Строки из поэмы о Христе в Флп 2 «работают» немного лучше без слов «и смерти крестной», указывая на то, что Павел добавил эти слова к поэме, чтобы сблизить ее еще теснее со своей собственной богословской трактовкой смерти Иисуса. Если это так, то это еще одно указание, что Павел не был изначальным автором поэмы, но унаследовал ее из традиции и процитировал здесь потому, что она отвечала его целям.
Цитируя поэму, Павел явно свидетельствует о том, что соглашается с ее учением о Христе. Но в чем конкретно состоит это учение?

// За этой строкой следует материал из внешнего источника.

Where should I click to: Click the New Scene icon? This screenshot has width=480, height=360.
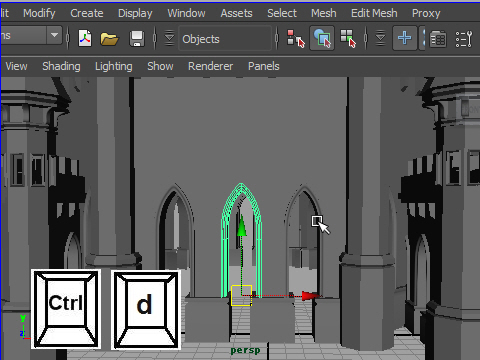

Ниже я высказываю предположение, что эта поэма представляет собой понимание Христа, основанное на христологии воплощения – что он был предвечным божественным существом, ангелом Божьим, который из смирения и послушания спустился на землю и которого Бог в итоге вознаградил, вознеся на еще более высокий уровень божественного достоинства. Но прежде чем пуститься в рассуждения по поводу такого толкования, я должен отметить, что некоторые исследователи вовсе не рассматривали эту поэму как выражение какого-либо богословия воплощения.
Поэма о Христе и Адам
Некоторые специалисты с трудом представляли себе, что поэма, существовавшая еще до Послания Павла к Филиппийцам – и, следовательно, поэма, чье составление должно датироваться 40-ми годами н. э., – могла уже прославлять воплощение Христа. Эта дата казалась им слишком ранней для такой «высокой» христологии. Как способ хотя бы отчасти разрешить эту проблему, было предложено другое, альтернативное, объяснение. Согласно этому альтернативному объяснению, начало поэмы вовсе не представляет Христа как предвечное божественное существо. Оно представляет его вполне человеком, или точнее, своего рода «вторым Адамом», в некотором смысле слова вторым явлением праотца всего человечества[109].